A transfiguração que essa esquerda pretende fazer é rasurar a universalidade da luta de classes que ecoa em todas as lutas: transexuais, homossexuais, ciganos, negros, brancos, mulheres, pessoas com deficiência, imigrantes, fragmentando-a nas lutas identitárias e nas causas fracturantes onde ainda alguns colam o rótulo de anticapitalista, de um anticapitalismo fora de prazo e que não é mais que um rótulo para mascarar o seu reformismo.

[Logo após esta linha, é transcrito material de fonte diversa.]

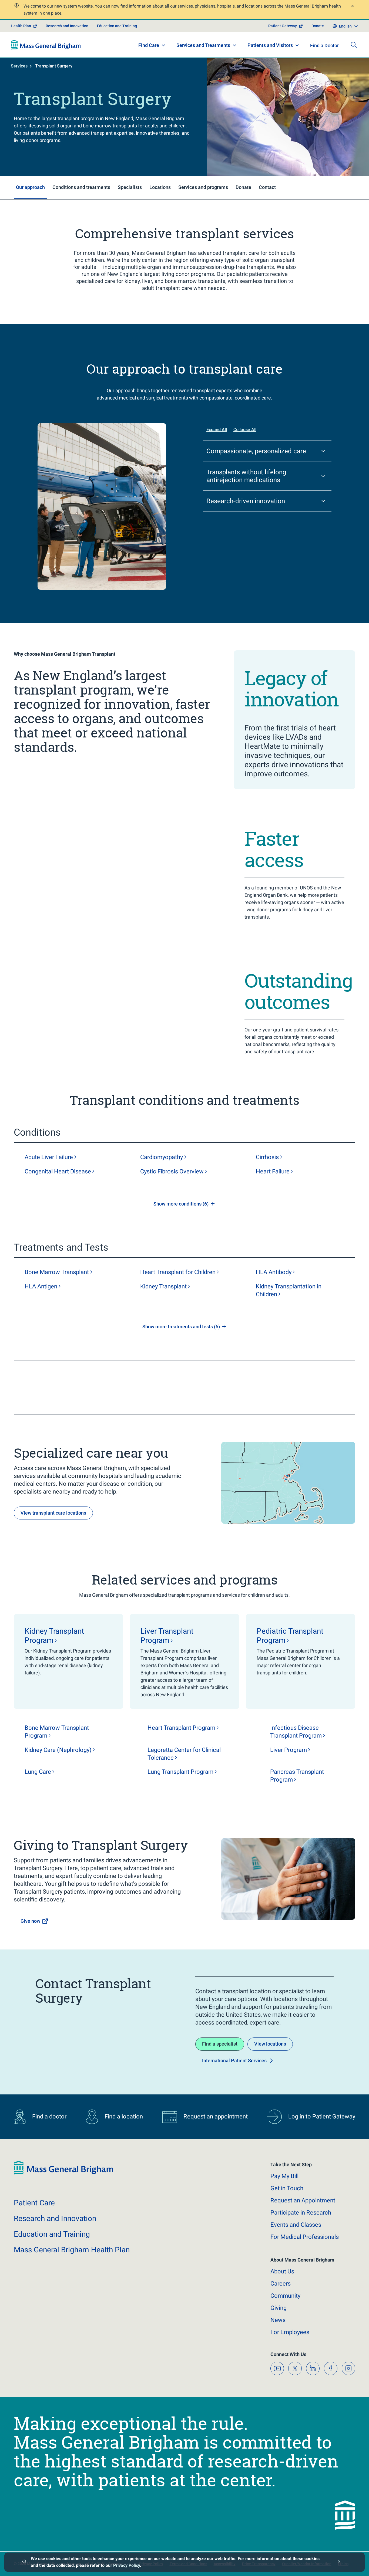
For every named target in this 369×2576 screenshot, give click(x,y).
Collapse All (244, 429)
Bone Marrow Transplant (57, 1731)
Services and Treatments (203, 45)
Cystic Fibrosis (172, 1171)
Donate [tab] (243, 187)
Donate (317, 26)
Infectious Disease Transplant (296, 1731)
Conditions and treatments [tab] (81, 187)
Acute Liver (49, 1157)
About (282, 2271)
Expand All (216, 429)
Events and (295, 2224)
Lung (38, 1771)
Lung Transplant (180, 1771)
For (289, 2332)
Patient (34, 2202)
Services (19, 66)
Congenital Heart (58, 1171)
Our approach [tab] (30, 187)
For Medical (304, 2236)
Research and (55, 2218)
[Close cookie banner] (339, 2562)
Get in (286, 2188)
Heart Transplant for (178, 1272)
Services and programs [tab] (203, 187)
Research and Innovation (67, 26)
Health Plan (21, 26)
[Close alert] (352, 7)
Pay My (284, 2176)
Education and (52, 2234)
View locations (270, 2044)
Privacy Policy (126, 2565)
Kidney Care (58, 1749)
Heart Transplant (181, 1727)
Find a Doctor (324, 45)
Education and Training (117, 26)
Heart (273, 1171)
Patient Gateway (282, 26)
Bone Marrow (57, 1272)
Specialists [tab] (130, 187)
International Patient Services (234, 2060)
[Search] (354, 44)
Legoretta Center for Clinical (184, 1753)
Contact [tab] (267, 187)
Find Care (148, 45)
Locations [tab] (160, 187)
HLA (273, 1272)
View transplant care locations (53, 1513)
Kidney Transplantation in (288, 1290)
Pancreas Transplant (297, 1775)
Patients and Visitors (270, 45)
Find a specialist (219, 2044)
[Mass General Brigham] (46, 45)
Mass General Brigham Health (72, 2249)
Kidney (163, 1286)
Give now (30, 1921)
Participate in (300, 2212)
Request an (302, 2200)
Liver (288, 1749)
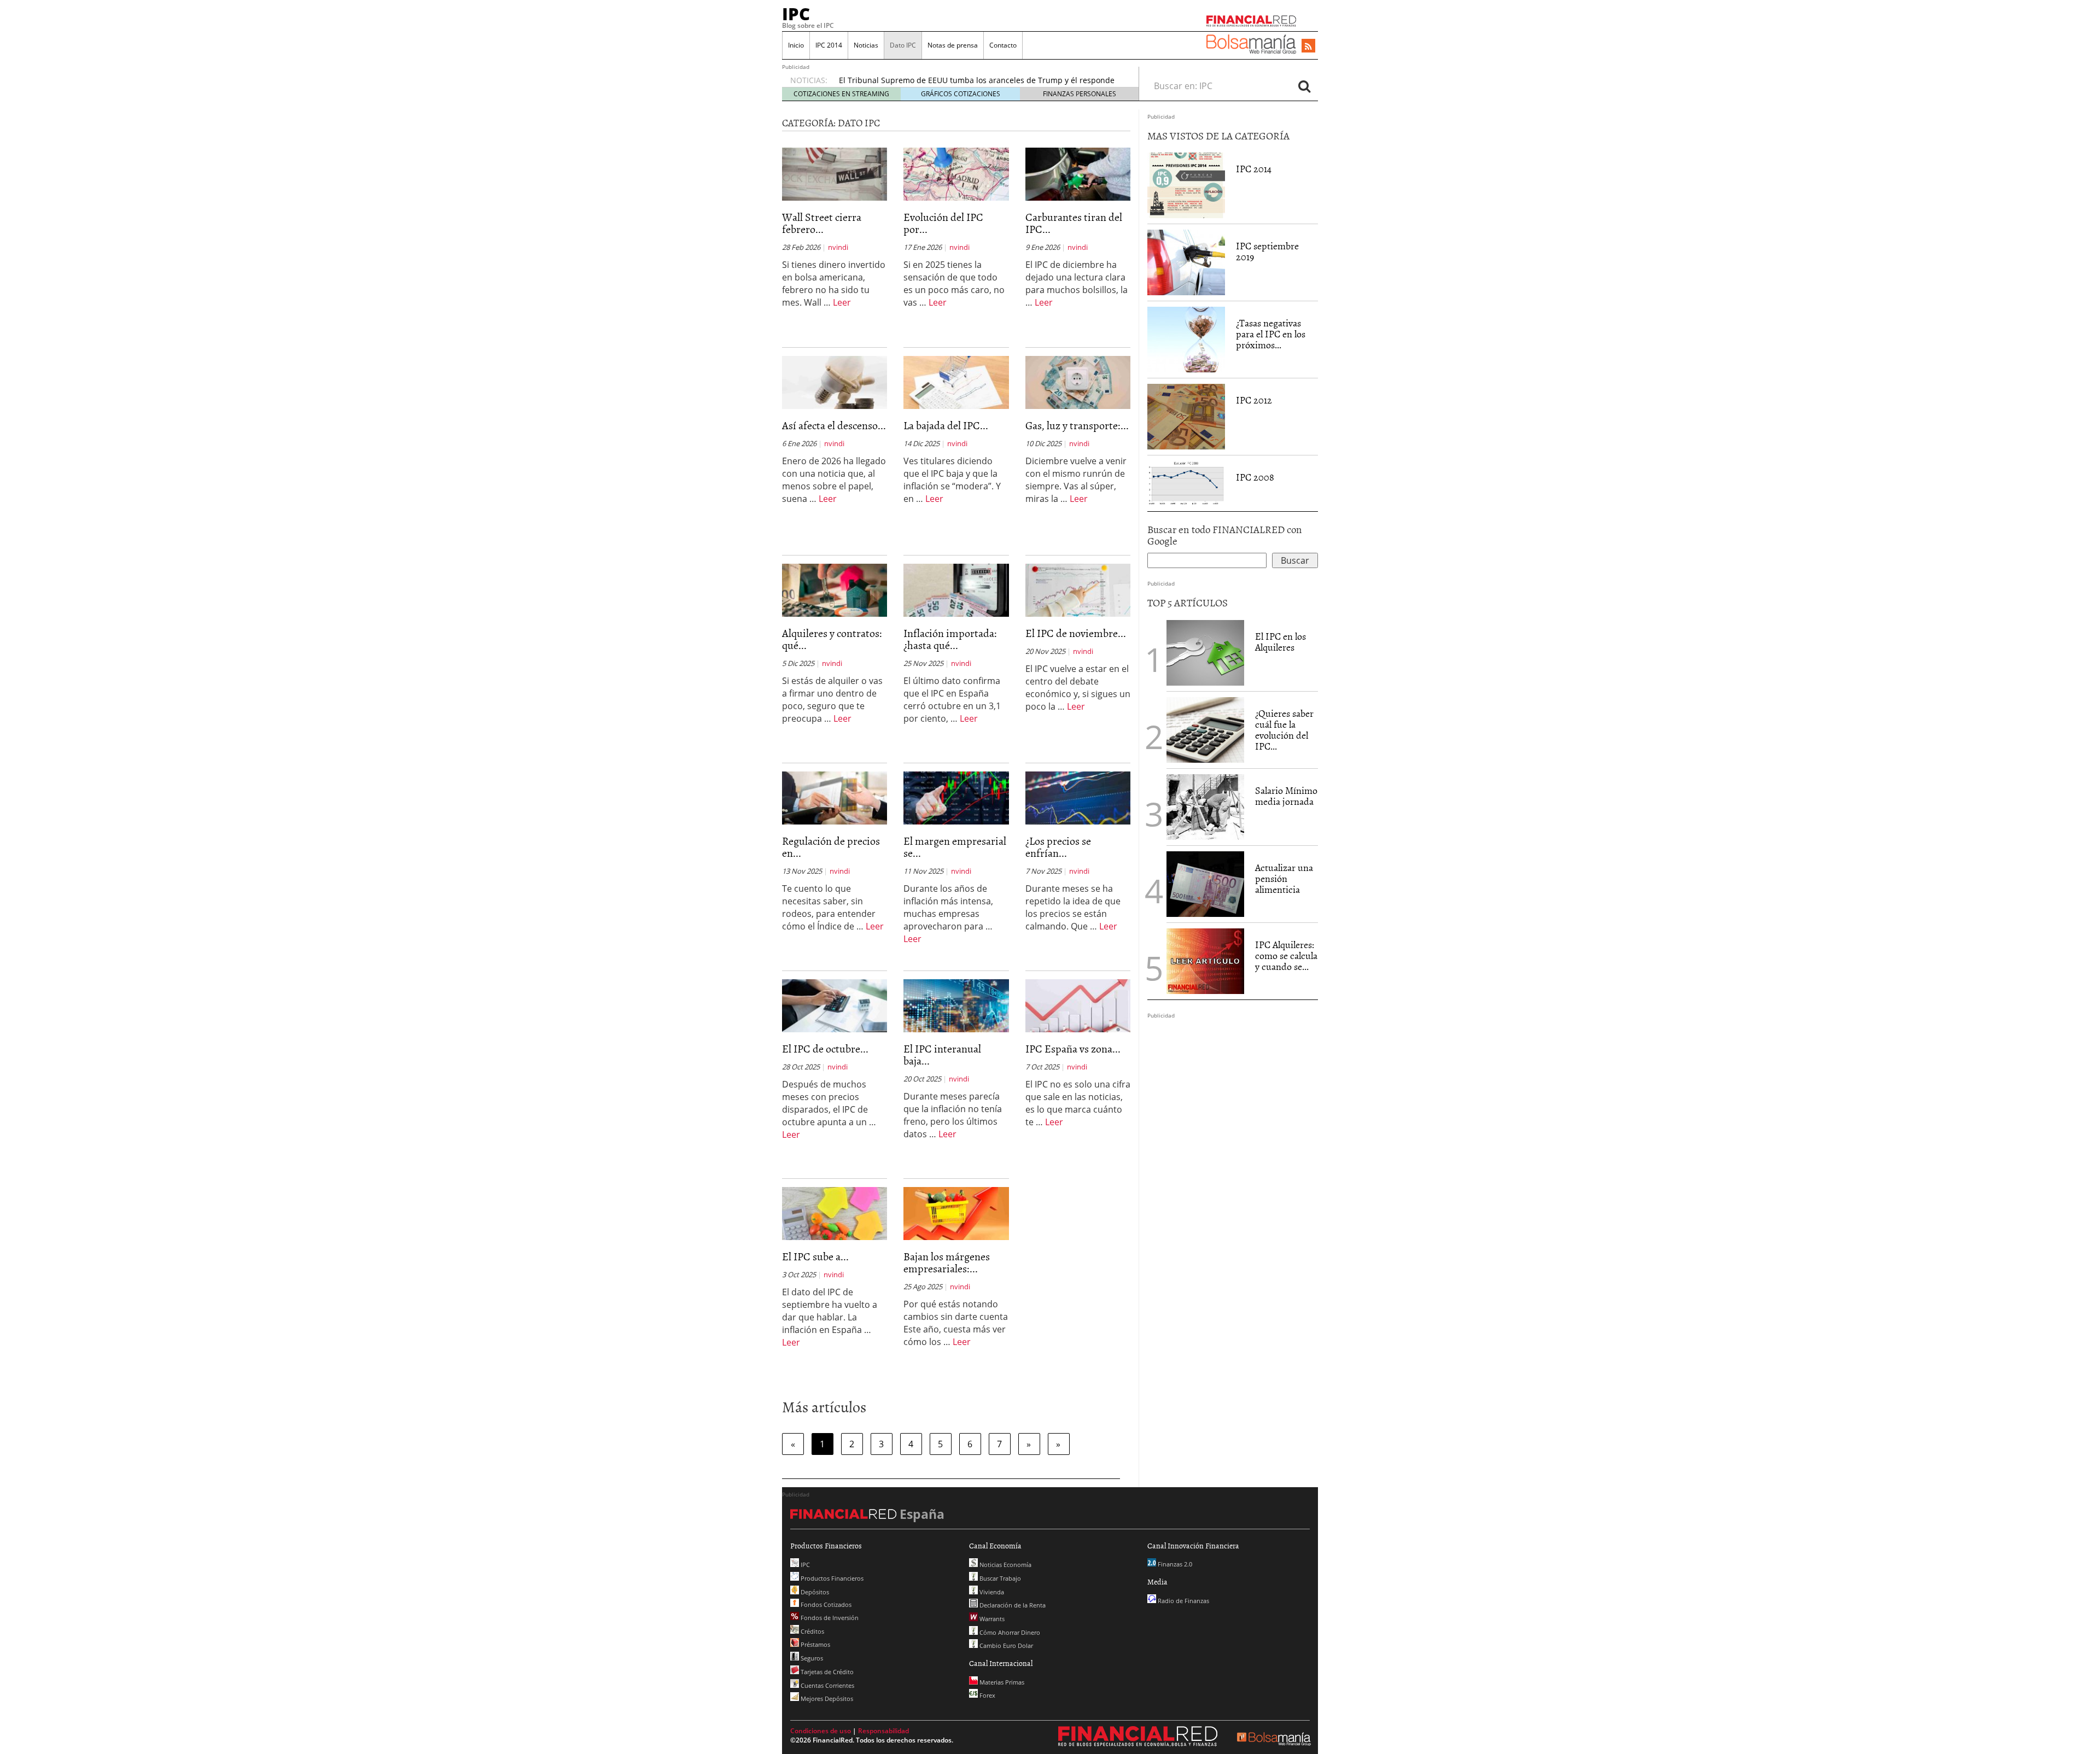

Uma ideologia que não se traduza na luta de classes está condenada, na melhor das hipóteses, ao apaziguamento da exploração capitalista contribuindo objectivamente para a sua continuidade aceitando a sua hegemonia e perenidade. Garantidamente acabará sempre na paralisia política e social, ainda que contribua pontualmente para mudanças de atitudes sociais porque, como já se referiu, uma das características nucleares das sociedades capitalistas é adaptarem-se circunstancialmente a ser tanto libertárias como repressivas, tanto múltiplas como monolíticas, como a história, desde que a burguesia capitalista assumiu o poder político, tem demonstrado ao longo dos séculos.
Há que dizer claramente que essa esquerda cosmopolita que ainda se apresenta como radical vive em alegre contubérnio com as forças que aparenta combater. É uma esquerda em confinamento.